→ **任务目标 A**:
将记录中从含有"Where should I click to: Delete"的那一行起、直至记录末尾（两端均包括）的各行以 JSON 字符串列表给出，每行对应一个字符串，空行不计。

→ **文本摘录**:
需要大家注意的是，两张表的关联字段的值往往是不一致的。比如，表 A 包含张三和李四，表 B 包含李四和王五，匹配的只有李四这一条记录。从上图很容易看出，一共有四种处理方式和结果。下图就是四种连接的图示，这张图比上面的维恩图更易懂，也更准确。

上图中，表 A 的记录是 123，表 B 的记录是 ABC，颜色表示匹配关系。返回结果中，如果另一张表没有匹配的记录，则用 null 填充。

笛卡尔积

指的是表 A 和表 B 不存在关联字段，这时表 A（共有 n 条记录）与表 B （共有 m 条记录）连接后，会产生一张包含 n x m 条记录(笛卡尔积)的新表。

案例演示：

 准备数据
 u1文件中的数据如下：
 1,a
 2,b
 3,c
 4,d
 7,y
 8,u
 
 u2文件中的数据如下：
 2,bb
 3,cc
 7,yy
 9,pp

 create table if not exists u1(
 id int,
 name string
 )
 row format delimited 
 fields terminated by ','
 ;
 
 create table if not exists u2(
 id int,
 name string
 )
 row format delimited fields terminated by ','
 ;
 
 load data local inpath './data/u1.txt' into table u1;
 load data local inpath './data/u2.txt' into table u2;

6.4 Hive日志

Hive中的日志分为两种，一种是系统日志，记录了hive的运行情况，错误状况。Job 日志，记录了Hive 中job的执行的历史过程。

→ **任务目标 B**:
改写关于表连接的这段文字，从"上图中，表 A 的记录是"起到"x m 条记录(笛卡尔积)的新表。"为止（两端均包括），并把其中的"null"替换为"空值"。

→ **所给记录**:
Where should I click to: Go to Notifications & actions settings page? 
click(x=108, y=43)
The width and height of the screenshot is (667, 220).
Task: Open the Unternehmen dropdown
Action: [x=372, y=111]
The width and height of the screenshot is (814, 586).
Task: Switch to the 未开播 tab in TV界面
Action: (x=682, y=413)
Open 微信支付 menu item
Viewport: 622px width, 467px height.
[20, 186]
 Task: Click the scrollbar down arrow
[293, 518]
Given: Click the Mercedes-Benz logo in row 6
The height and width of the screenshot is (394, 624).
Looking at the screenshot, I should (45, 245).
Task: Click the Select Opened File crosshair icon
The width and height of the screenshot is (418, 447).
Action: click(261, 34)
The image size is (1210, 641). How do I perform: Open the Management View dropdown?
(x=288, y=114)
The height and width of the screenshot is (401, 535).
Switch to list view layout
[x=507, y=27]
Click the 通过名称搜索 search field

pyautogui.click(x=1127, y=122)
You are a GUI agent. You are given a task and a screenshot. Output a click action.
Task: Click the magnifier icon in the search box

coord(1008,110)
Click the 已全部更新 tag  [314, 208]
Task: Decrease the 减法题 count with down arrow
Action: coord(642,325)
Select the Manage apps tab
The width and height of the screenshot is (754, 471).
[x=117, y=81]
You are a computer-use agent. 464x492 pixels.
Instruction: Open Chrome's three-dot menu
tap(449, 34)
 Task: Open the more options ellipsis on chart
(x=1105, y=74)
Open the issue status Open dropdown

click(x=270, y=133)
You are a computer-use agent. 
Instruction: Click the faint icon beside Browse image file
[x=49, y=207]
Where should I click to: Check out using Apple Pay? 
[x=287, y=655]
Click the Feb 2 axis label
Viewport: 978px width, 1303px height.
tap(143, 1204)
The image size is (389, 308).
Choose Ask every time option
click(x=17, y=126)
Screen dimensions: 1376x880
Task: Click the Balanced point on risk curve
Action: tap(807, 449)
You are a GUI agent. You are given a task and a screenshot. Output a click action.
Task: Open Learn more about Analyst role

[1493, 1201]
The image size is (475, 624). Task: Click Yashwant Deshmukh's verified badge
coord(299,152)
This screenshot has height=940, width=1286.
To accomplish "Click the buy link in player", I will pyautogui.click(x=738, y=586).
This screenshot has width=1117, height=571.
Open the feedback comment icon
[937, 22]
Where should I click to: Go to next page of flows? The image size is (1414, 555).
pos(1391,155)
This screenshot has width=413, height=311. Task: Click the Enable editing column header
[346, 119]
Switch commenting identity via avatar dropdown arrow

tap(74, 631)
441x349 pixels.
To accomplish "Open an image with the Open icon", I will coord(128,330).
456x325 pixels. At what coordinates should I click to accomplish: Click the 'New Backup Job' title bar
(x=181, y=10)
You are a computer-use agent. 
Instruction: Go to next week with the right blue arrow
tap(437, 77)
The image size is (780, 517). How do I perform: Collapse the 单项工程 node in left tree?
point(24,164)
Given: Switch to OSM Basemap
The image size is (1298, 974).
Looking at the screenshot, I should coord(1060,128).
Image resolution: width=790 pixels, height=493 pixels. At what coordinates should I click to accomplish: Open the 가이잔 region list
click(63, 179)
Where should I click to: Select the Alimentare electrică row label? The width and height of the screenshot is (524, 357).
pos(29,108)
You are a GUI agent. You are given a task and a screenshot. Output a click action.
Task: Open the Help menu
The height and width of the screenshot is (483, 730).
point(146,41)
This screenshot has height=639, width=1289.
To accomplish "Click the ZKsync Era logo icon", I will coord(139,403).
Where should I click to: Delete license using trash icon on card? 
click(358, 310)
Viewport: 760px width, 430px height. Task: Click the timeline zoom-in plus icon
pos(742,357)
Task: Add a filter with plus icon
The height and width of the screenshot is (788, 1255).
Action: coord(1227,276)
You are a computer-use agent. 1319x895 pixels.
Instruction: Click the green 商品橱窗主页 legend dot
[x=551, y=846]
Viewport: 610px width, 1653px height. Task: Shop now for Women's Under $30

→ **正确答案 A**:
[
  "Where should I click to: Delete license using trash icon on card? ",
  "click(358, 310)",
  "Viewport: 760px width, 430px height. Task: Click the timeline zoom-in plus icon",
  "pos(742,357)",
  "Task: Add a filter with plus icon",
  "The height and width of the screenshot is (788, 1255).",
  "Action: coord(1227,276)",
  "You are a computer-use agent. 1319x895 pixels.",
  "Instruction: Click the green 商品橱窗主页 legend dot",
  "[x=551, y=846]",
  "Viewport: 610px width, 1653px height. Task: Shop now for Women's Under $30"
]

→ **正确答案 B**:
上图中，表 A 的记录是 123，表 B 的记录是 ABC，颜色表示匹配关系。返回结果中，如果另一张表没有匹配的记录，则用 空值 填充。

笛卡尔积

指的是表 A 和表 B 不存在关联字段，这时表 A（共有 n 条记录）与表 B （共有 m 条记录）连接后，会产生一张包含 n x m 条记录(笛卡尔积)的新表。